(YOUR GOAL)
Could you rewrite the data below with every "Image resolution" replaced by "Screenshot size", keeping everything else the same and leaving out the pictures?

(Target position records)
>> start
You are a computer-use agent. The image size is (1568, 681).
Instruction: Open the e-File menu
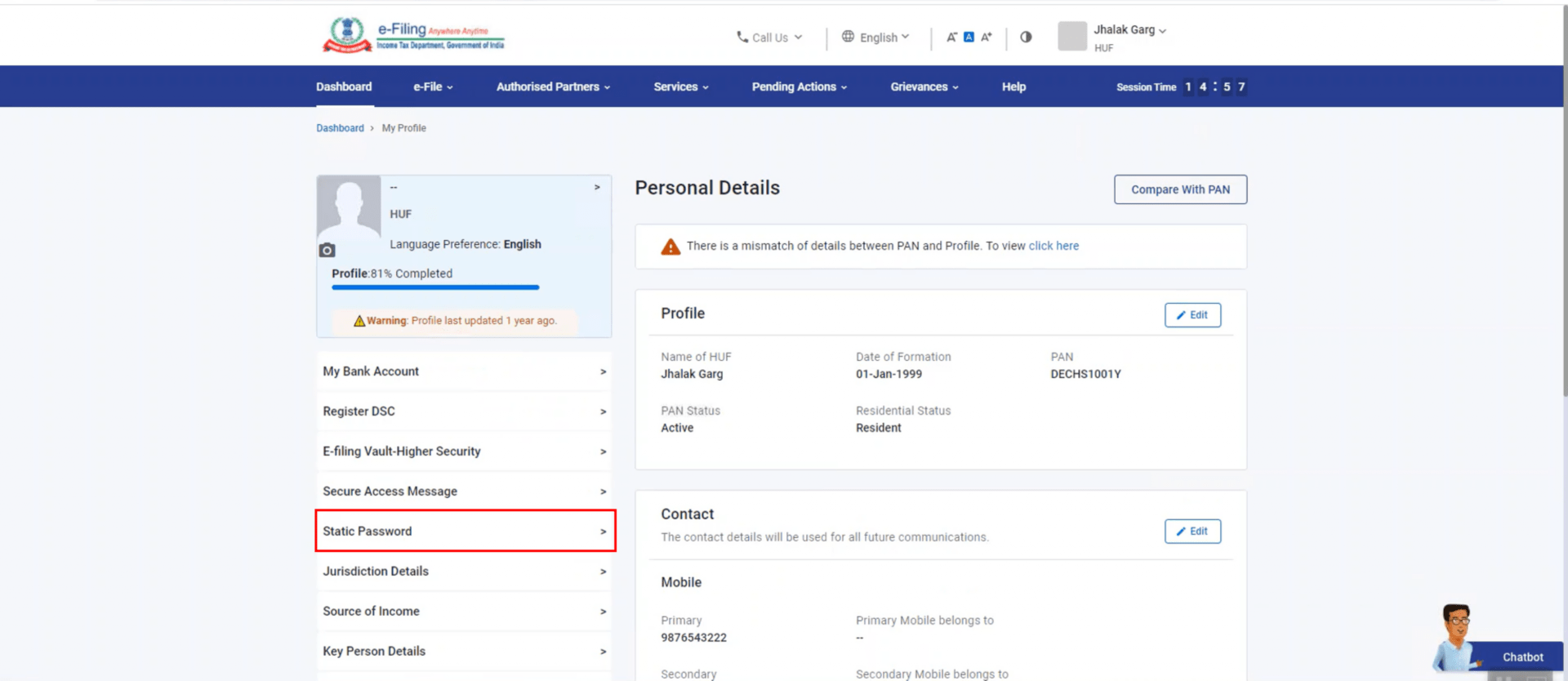pos(432,87)
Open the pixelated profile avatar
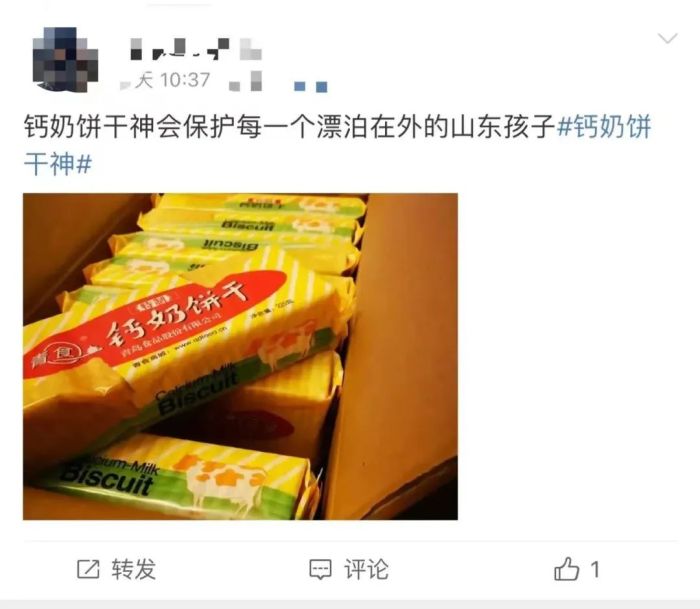 65,59
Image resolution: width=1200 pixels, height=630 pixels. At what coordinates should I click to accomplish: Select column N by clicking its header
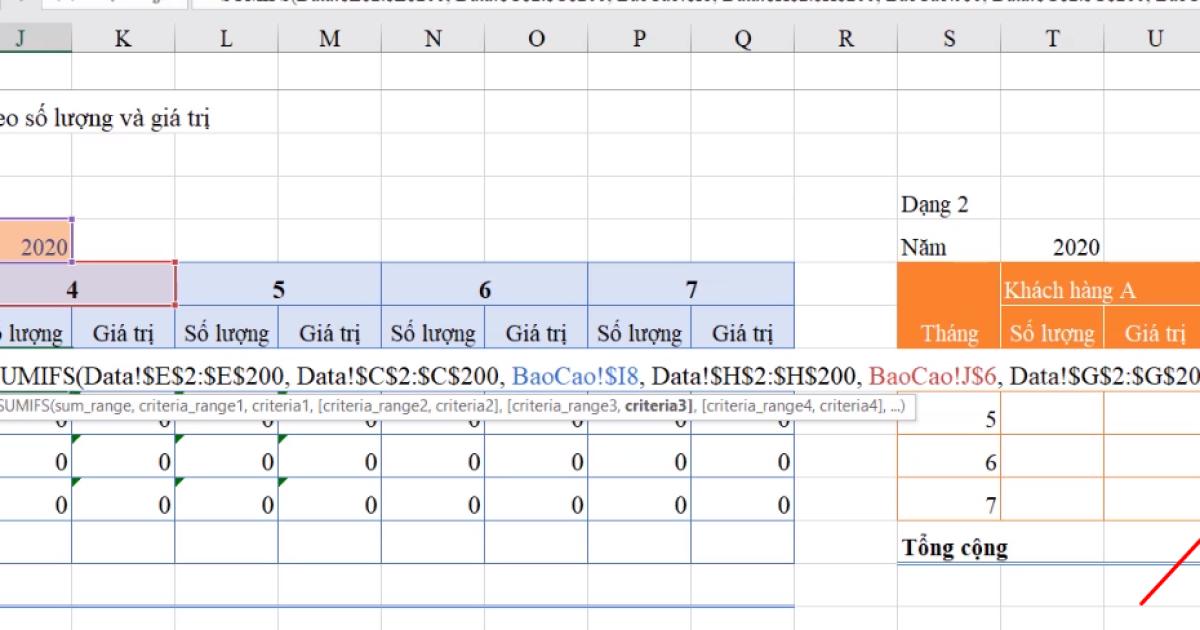[x=432, y=40]
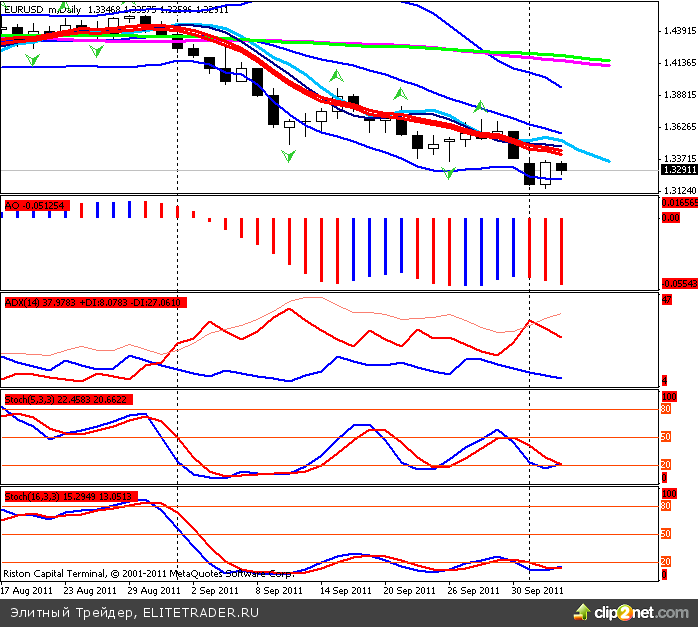
Task: Click the down fractal arrow near 23 Aug
Action: tap(97, 49)
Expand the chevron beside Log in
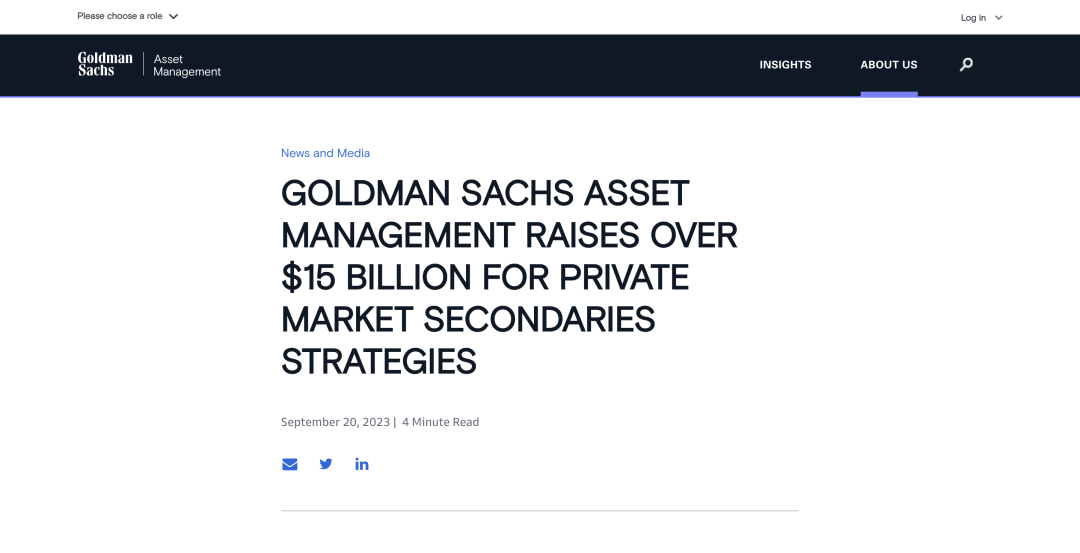 coord(999,18)
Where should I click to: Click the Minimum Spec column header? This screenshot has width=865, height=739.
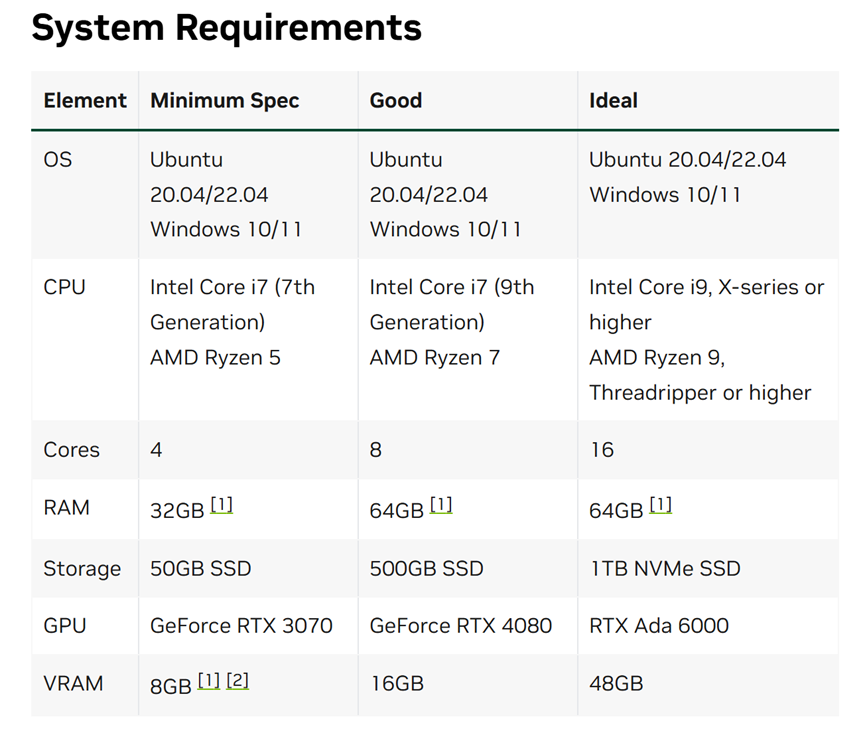(x=224, y=100)
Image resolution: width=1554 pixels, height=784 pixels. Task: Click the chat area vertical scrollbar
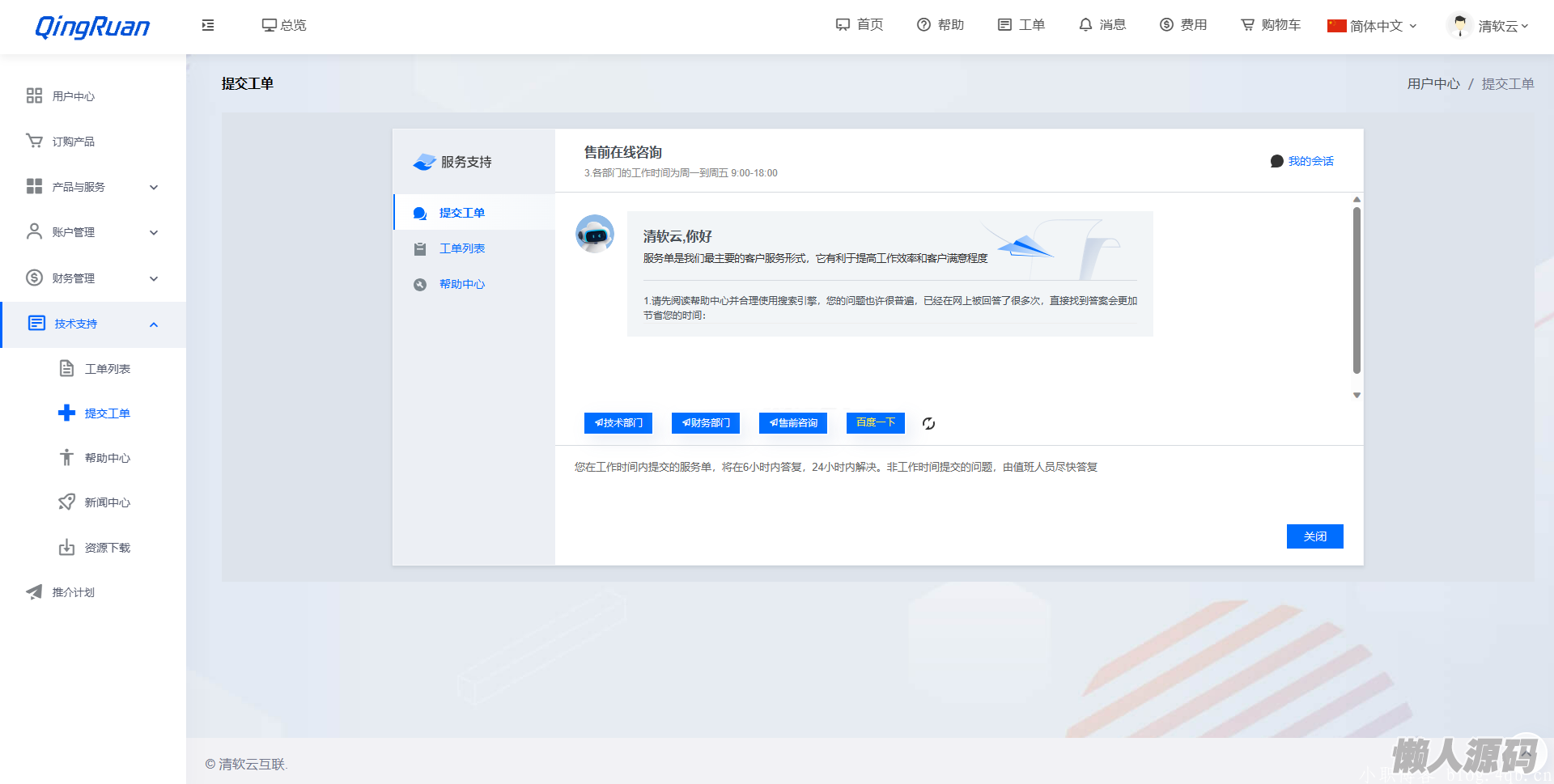pyautogui.click(x=1357, y=291)

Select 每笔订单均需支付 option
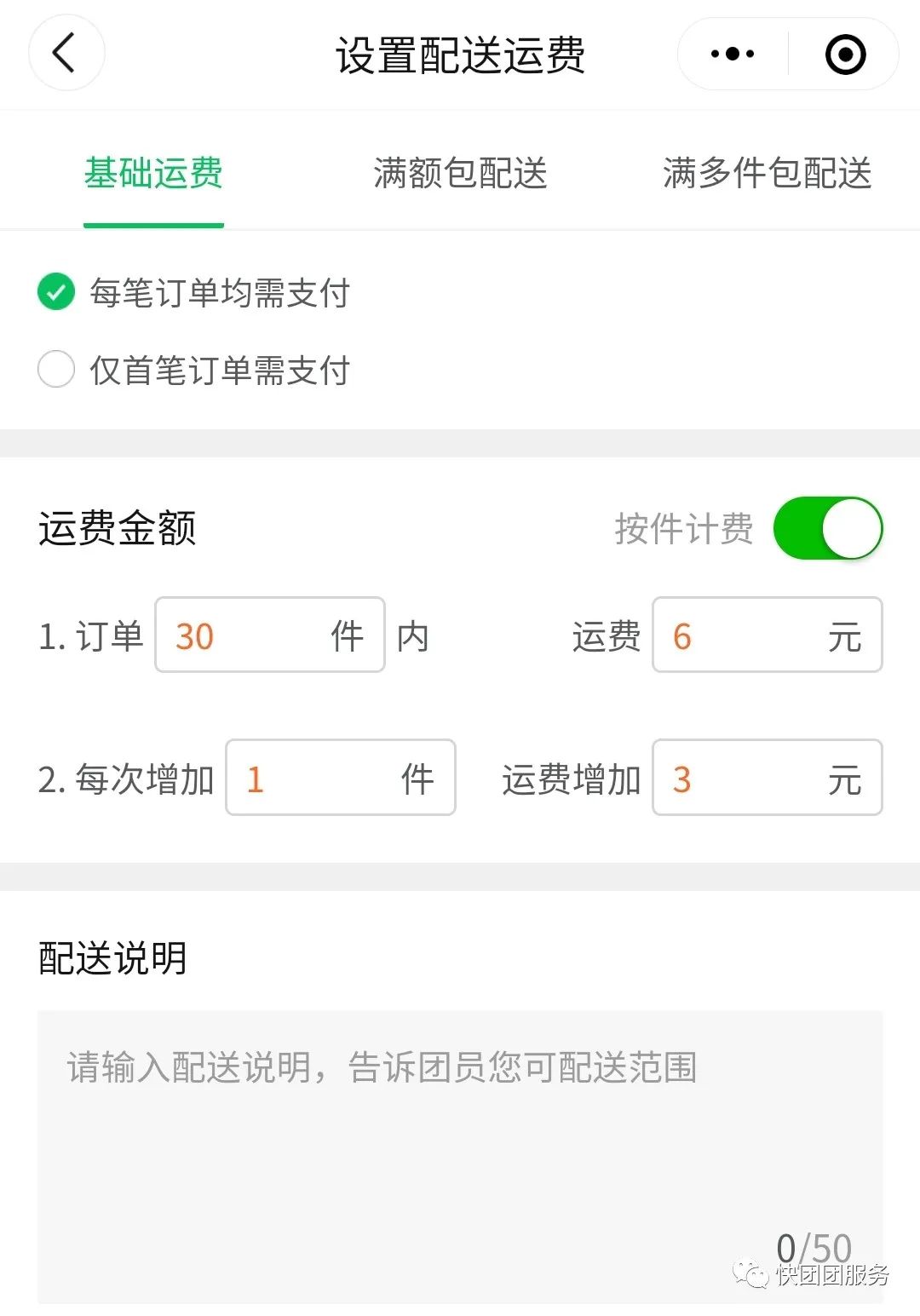(220, 293)
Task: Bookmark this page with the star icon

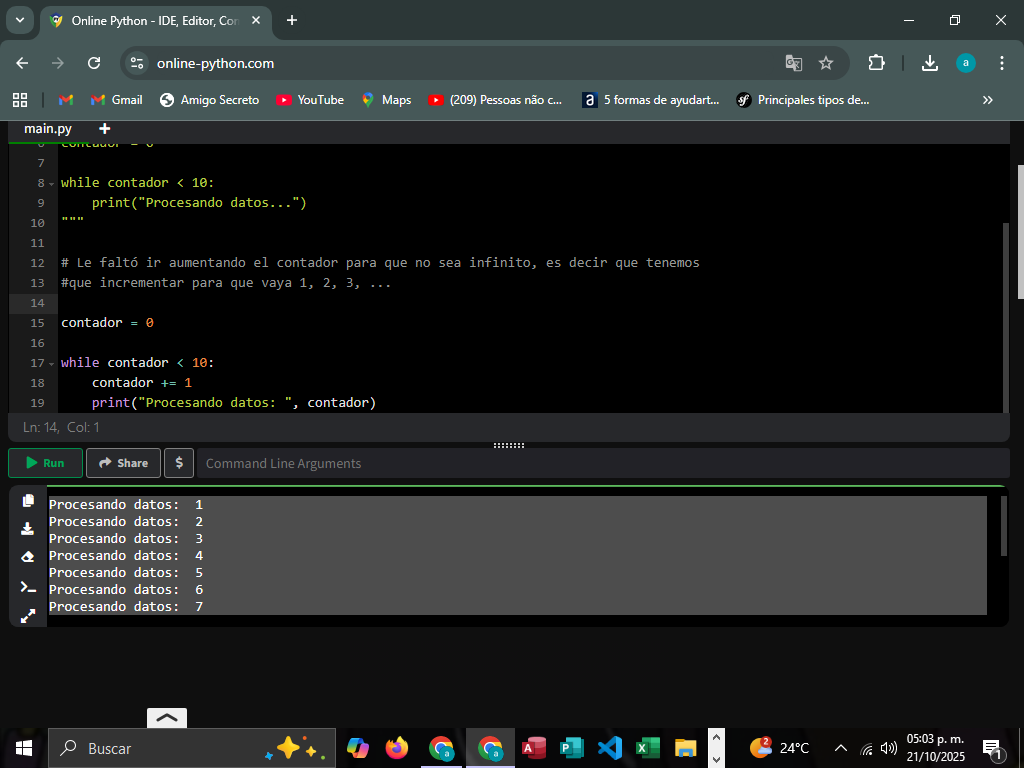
>> end
(EXERCISE ANSWER)
You are a computer-use agent. The image size is (1568, 681).
Instruction: Open the e-File menu
pos(432,87)
Open the pixelated profile avatar
 65,59
Screenshot size: width=1200 pixels, height=630 pixels. At what coordinates should I click to accomplish: Select column N by clicking its header
[x=432, y=40]
Task: Click the down fractal arrow near 23 Aug
Action: tap(97, 49)
Expand the chevron beside Log in
 coord(999,18)
Where should I click to: Click the Minimum Spec column header? This screenshot has width=865, height=739.
(x=224, y=100)
Screenshot size: width=1554 pixels, height=784 pixels. Task: Click the chat area vertical scrollbar
pyautogui.click(x=1357, y=291)

Select 每笔订单均需支付 option
(220, 293)
Task: Bookmark this page with the star icon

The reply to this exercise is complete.